On Wed, May 07, 2014 at 11:56:18AM -0700, Junio C Hamano wrote:
> John Keeping <j...@keeping.me.uk> writes:
> 
> > On Tue, May 06, 2014 at 05:01:59PM -0700, Junio C Hamano wrote:
> > ...
> >> Another thing to keep in mind is that we need to ensure that we give
> >> a good way for these third-party tools to integrate well with the
> >> core Git tools to form a single toolchest for the users.  I would
> >> love to be able to do
> >> 
> >>     $ (cd git.git && make install)
> >>     $ (cd git-imerge.git && make install)
> >> 
> >> and then say "git imerge", "git --help imerge", etc.  The same for
> >> the remote helpers that we may be splitting out of my tree into
> >> their own stand-alone projects.
> >
> > This can already work given suitable installation.  With
> > git-integration[1] I can type `git help integration` and it shows me the
> > man page in the same way that `git help commit` does.  When I manually
> > linked the HTML file to the right place `git help -w integration` worked
> > as well.
> 
> That "when I manually" part is what I meant by "we give a good way
> for these third-party tools" above, and "make it really easy to
> install these third-party tools" in the remaining part of the
> message you are responding to.
> 
> > I think this is enough...

Having thought about it a bit more after reading Felipe's reply, it
would be nice if there were some way for third-party tools to install
HTML documentation without relying on `git --html-path` but I cannot see
an obvious way to do that as there isn't a standard $HTML_PATH to match
$MAN_PATH and $PATH.

I've never tried `git help --info` until this thread, but I think we
could make some trivial improvements to that in order to support .info
documentation for third-party tools.

> The reason why I CC'ed Michael was primarily because I thought you
> were not one of those third-party tools maintainers (and secondarily
> I am a fairly big fan of imerge), but it is good to hear your
> opinion as another third-party provider.  Your git-integrate might
> turn into something I could augment my workflow with with some
> additions.  What is missing (I only read the full manual page at
> http://johnkeeping.github.io/git-integration/git-integration.html)
> to support my workflow seems to be:
> 
>  - specifying a merge strategy per branch being merged;

This is already supported by the "merge" instruction:

        If any options are given after the ref (and on the same line)
        then these are passed to git merge. This may be useful for
        specifying an alternative merge strategy for a branch.

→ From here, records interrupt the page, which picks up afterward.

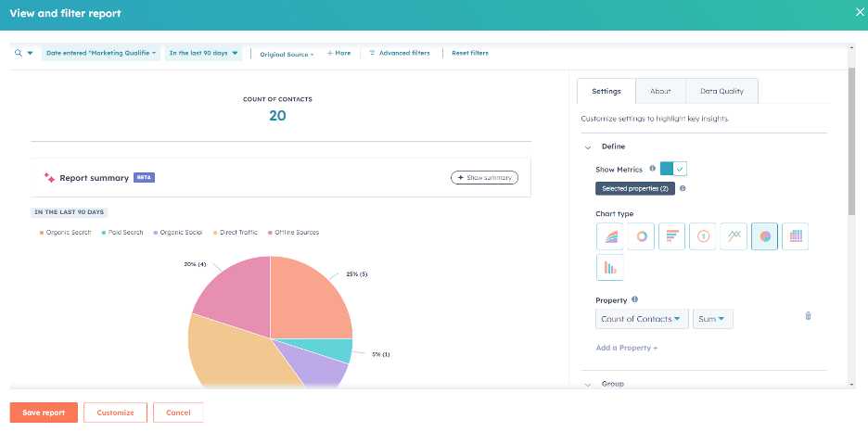Toggle the Show Metrics switch
868x432 pixels.
pyautogui.click(x=673, y=169)
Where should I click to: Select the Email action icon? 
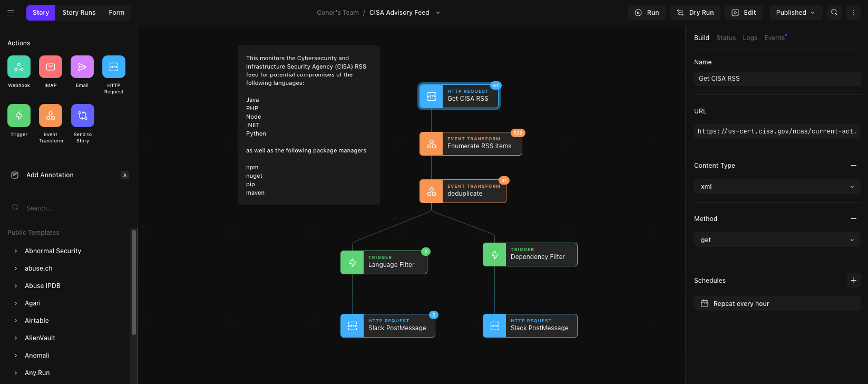click(82, 67)
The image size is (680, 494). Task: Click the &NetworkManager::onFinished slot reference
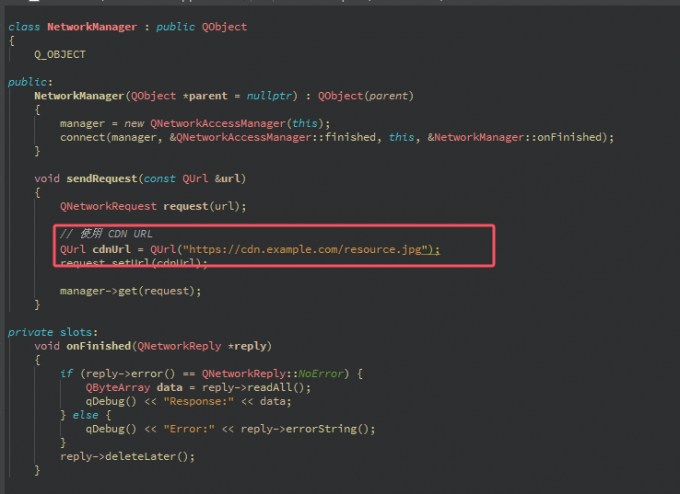point(520,137)
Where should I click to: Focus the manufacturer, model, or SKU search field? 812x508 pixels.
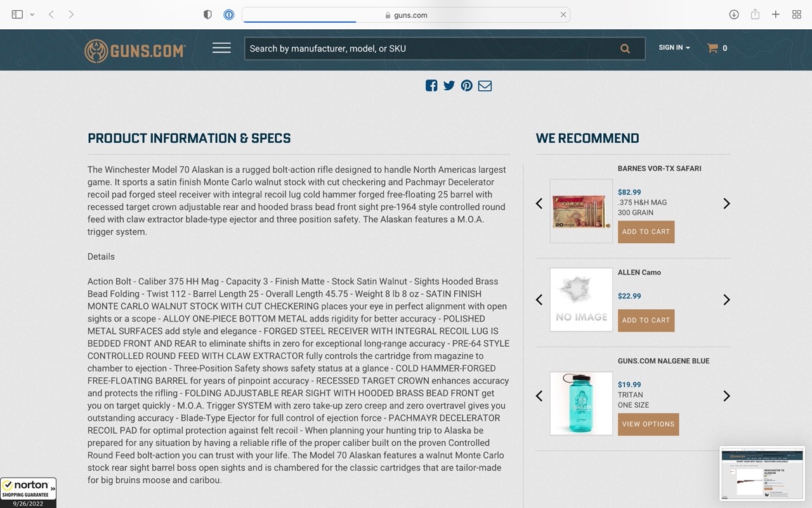431,48
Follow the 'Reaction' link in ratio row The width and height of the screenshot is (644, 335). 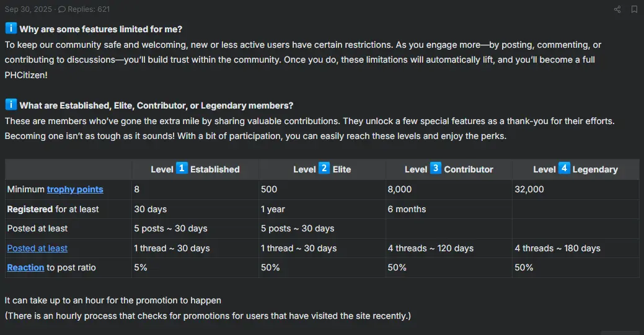25,267
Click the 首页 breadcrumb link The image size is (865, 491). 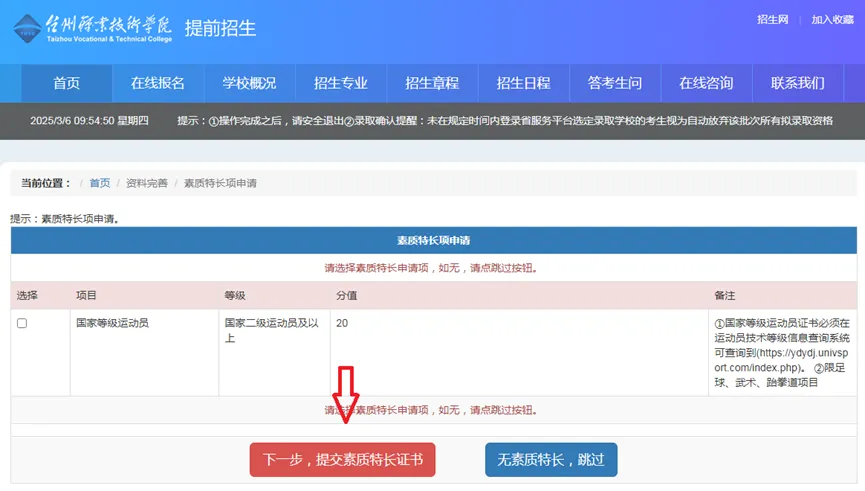(x=100, y=184)
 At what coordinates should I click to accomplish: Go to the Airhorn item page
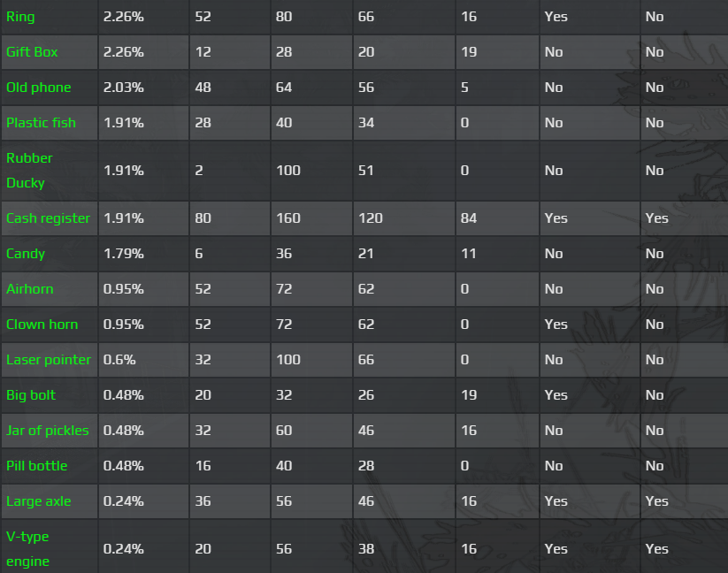click(x=29, y=289)
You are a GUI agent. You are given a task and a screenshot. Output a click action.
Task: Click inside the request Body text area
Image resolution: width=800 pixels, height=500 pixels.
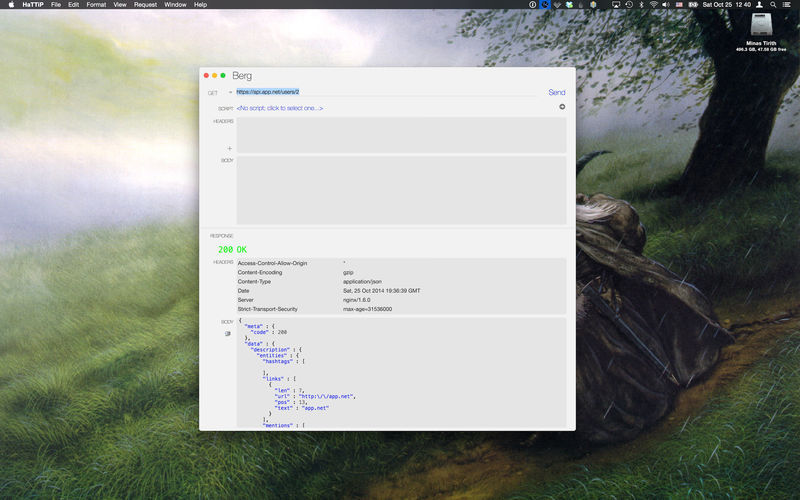click(x=400, y=190)
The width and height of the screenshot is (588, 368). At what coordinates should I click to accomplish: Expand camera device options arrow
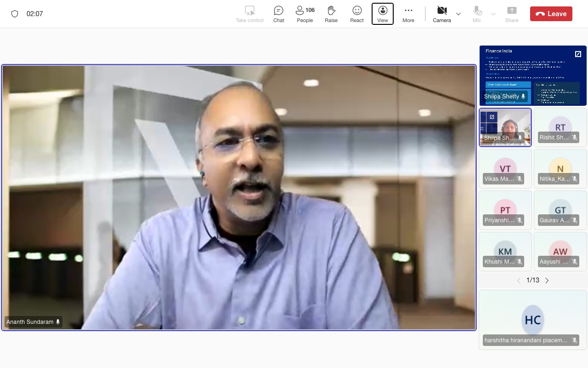point(458,14)
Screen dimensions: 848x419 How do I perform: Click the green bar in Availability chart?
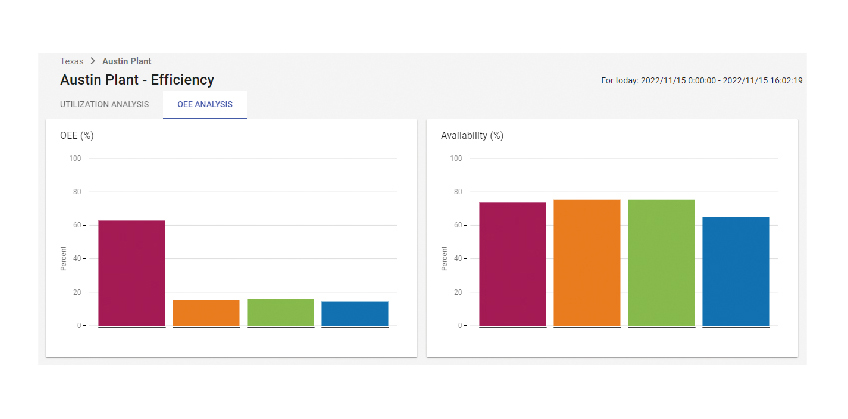point(661,262)
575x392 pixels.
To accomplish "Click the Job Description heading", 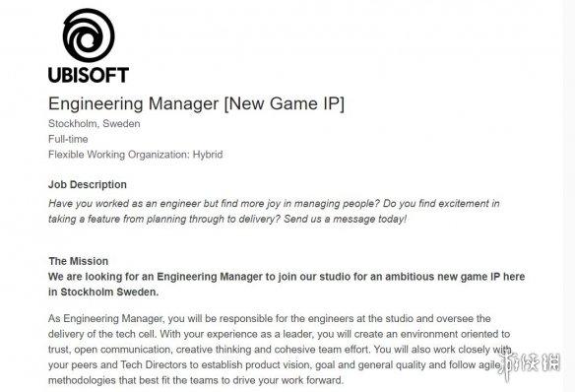I will 88,184.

>  - support evil merges or picking a fix-up commit;

I have an implementation of this on a branch, but have never merged it
because it's not something I need to do often and it is very hard to
support for git-integration's "status" output.

One of my primary use cases for git-integration involves pulling
together branches owned by others (either in the same repository or by
having fetched from their repositories); in this case it is interesting
to see if/how a branch has changed since the last time the integration
branch was built.  This also handles changes to the instruction sheet
without an immediate rebuild.

I have not found a good way of figuring out whether a fixup commit has
been applied and squashed into a merge) so I have let the branch sit
there awaiting a perfect solution (which I doubt exists).  It may be
that the status of a fixup is unimportant, so it could just be marked as
unknown; I am mostly convinced that marking it as unknown is going to be
better than an heuristic that is right most of the time.

>  - leaving an empty commit only to leave comment in the history.

This would be easy to add.

> and until that happens, I'll keep using the Reintegrate script found
> in my 'todo' branch.

When I originally wrote git-integration I purposefully did not target
your workflow because I (perhaps wrongly) assumed that the interaction
between the different integration branches would mean that Git was
better served sticking to the custom Reintegrate script.